__TASK DETAILS__.
The lines wanted run from the first one below through the one with "Image resolution: width=1233". Return them exactly.

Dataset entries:
______

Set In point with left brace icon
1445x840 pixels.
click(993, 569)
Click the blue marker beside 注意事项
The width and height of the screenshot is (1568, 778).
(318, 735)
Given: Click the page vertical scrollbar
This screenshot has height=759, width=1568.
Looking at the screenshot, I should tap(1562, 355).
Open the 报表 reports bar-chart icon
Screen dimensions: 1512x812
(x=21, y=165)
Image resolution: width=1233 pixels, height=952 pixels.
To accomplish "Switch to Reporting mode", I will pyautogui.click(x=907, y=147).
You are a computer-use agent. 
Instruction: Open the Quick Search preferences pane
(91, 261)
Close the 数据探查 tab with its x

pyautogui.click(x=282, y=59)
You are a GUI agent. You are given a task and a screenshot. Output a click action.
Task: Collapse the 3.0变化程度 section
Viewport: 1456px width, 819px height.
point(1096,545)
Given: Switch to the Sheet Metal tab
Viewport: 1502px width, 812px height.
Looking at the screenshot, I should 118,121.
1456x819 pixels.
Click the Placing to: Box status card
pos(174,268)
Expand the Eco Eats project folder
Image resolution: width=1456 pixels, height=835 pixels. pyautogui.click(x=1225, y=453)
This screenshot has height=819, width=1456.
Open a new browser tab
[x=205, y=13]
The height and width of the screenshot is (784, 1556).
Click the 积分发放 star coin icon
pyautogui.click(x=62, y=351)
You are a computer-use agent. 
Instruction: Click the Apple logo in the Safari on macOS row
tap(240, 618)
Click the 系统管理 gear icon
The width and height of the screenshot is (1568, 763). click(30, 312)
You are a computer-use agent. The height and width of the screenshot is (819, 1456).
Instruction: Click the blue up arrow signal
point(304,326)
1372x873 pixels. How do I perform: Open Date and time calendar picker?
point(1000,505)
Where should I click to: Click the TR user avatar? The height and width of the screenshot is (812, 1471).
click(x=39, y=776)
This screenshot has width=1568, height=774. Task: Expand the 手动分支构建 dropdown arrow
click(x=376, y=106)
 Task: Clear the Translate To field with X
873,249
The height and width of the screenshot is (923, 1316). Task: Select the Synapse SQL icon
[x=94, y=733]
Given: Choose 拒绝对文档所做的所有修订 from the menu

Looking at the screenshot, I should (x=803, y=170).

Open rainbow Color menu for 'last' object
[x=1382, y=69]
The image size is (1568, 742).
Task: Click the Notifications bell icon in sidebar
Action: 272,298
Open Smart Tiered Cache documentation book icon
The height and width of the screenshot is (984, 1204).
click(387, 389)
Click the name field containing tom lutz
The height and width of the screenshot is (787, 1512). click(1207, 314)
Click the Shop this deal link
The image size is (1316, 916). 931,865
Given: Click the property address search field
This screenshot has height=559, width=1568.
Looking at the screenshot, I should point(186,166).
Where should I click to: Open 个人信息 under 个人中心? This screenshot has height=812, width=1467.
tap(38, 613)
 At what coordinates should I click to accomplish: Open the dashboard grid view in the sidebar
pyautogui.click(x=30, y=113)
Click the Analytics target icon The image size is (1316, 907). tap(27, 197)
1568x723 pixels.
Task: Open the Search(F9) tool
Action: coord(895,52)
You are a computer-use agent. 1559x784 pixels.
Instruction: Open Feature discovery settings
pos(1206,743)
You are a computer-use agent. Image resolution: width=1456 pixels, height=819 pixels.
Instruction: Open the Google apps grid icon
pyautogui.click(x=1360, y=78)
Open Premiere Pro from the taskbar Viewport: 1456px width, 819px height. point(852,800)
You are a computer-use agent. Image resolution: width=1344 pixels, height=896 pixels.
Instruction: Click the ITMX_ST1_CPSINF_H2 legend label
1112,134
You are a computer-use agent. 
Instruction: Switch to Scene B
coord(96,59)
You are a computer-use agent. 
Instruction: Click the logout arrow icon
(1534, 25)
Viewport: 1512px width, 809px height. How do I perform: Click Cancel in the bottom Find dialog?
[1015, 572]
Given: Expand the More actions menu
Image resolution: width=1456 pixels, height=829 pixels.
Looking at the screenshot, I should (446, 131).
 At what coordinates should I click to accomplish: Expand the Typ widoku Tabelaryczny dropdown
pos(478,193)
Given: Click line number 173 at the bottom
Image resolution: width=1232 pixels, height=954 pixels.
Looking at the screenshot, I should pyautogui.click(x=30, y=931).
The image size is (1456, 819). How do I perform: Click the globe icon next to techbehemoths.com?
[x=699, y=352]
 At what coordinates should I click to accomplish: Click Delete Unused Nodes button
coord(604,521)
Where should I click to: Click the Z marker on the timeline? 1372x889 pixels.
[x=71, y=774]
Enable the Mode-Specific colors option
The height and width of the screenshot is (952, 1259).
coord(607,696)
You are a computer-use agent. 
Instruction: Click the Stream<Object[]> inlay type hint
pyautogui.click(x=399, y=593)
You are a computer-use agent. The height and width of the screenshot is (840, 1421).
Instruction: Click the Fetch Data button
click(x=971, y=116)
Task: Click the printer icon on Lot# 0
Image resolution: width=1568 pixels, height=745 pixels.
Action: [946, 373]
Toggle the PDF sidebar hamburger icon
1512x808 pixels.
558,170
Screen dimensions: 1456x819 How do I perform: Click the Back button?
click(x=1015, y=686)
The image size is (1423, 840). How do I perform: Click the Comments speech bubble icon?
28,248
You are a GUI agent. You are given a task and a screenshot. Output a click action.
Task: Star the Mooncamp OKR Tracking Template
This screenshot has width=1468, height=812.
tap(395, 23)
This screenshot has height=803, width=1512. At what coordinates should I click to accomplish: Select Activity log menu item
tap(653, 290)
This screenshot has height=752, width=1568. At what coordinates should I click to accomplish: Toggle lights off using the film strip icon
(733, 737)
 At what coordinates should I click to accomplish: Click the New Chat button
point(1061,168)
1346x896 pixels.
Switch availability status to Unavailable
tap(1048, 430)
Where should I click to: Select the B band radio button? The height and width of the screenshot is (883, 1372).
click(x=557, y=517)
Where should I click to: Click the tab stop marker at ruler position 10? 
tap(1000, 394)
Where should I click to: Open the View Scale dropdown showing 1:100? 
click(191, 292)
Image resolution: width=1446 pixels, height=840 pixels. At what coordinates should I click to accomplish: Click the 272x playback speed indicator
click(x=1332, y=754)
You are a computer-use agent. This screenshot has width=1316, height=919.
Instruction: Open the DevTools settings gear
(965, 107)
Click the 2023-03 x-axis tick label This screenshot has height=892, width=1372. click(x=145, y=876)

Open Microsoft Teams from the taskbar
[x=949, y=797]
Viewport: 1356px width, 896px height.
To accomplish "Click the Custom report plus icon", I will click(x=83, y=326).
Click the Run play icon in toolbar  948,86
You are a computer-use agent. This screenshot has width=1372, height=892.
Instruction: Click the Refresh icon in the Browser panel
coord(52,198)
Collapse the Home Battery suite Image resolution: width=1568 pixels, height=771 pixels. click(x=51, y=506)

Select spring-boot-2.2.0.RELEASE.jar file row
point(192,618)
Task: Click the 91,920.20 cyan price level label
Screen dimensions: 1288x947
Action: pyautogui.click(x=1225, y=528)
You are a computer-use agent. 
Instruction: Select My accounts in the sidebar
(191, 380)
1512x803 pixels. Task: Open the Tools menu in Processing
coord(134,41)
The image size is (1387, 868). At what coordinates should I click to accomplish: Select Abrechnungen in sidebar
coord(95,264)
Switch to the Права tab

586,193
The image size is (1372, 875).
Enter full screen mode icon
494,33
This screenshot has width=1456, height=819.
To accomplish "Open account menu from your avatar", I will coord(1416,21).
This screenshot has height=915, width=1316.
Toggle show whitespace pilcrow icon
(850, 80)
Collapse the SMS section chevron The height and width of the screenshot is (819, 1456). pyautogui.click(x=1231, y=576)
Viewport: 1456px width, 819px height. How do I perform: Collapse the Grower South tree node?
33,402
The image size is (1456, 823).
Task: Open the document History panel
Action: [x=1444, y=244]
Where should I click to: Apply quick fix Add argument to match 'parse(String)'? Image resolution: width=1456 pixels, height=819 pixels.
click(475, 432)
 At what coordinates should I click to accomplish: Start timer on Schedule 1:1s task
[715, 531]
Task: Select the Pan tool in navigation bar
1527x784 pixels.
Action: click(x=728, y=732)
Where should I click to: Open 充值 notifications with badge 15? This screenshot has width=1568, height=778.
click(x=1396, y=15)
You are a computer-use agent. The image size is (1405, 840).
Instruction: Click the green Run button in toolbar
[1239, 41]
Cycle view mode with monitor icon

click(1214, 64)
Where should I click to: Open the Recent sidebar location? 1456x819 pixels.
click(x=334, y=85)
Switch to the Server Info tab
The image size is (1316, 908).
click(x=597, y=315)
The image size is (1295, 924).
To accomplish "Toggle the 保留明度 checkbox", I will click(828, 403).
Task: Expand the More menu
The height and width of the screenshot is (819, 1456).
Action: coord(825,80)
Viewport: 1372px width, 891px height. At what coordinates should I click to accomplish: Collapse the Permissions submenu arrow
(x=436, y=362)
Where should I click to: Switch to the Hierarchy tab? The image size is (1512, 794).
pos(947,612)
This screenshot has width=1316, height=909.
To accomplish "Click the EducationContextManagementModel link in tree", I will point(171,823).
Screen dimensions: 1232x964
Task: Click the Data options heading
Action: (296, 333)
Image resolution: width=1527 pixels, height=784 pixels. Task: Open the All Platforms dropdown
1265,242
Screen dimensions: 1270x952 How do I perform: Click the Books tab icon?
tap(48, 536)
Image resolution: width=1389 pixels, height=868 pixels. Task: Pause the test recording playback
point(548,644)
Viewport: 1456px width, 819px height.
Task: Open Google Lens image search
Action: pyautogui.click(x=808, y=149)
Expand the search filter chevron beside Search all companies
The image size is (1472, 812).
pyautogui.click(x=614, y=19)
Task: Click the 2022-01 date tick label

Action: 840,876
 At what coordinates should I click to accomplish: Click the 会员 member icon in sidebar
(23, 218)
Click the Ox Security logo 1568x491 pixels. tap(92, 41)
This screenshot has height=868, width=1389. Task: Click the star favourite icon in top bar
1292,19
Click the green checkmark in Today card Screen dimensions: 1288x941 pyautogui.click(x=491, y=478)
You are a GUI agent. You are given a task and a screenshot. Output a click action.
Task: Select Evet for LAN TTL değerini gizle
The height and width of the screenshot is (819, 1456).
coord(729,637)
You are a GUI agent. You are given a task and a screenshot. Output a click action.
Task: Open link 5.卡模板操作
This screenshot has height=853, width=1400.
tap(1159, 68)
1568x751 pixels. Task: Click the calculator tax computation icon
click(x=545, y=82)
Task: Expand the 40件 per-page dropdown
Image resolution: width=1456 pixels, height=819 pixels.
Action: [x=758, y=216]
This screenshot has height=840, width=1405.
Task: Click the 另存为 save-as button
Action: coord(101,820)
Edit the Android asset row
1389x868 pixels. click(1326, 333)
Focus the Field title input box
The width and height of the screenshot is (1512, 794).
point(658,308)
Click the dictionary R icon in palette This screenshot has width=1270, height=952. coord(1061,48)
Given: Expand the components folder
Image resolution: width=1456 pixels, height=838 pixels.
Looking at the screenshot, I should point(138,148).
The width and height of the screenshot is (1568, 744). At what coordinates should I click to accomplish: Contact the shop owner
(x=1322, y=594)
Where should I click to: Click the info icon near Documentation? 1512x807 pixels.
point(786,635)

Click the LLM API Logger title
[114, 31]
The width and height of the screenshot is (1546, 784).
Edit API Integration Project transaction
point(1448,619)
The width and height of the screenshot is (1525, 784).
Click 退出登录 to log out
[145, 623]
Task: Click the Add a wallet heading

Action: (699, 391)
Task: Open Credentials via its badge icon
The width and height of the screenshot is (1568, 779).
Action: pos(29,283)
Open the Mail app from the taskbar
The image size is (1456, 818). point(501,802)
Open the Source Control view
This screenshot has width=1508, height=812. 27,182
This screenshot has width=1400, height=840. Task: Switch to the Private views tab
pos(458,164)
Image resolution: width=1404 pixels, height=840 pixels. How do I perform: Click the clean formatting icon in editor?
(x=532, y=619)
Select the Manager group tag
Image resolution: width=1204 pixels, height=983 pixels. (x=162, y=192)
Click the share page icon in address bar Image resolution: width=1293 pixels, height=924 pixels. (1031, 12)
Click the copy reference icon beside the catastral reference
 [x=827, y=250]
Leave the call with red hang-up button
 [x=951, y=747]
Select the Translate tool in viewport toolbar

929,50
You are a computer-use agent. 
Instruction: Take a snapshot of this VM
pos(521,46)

______

__OUTPUT__.
Set In point with left brace icon
1445x840 pixels.
click(993, 569)
Click the blue marker beside 注意事项
The width and height of the screenshot is (1568, 778).
(318, 735)
Given: Click the page vertical scrollbar
This screenshot has height=759, width=1568.
Looking at the screenshot, I should tap(1562, 355).
Open the 报表 reports bar-chart icon
Screen dimensions: 1512x812
(x=21, y=165)
Image resolution: width=1233 pixels, height=952 pixels.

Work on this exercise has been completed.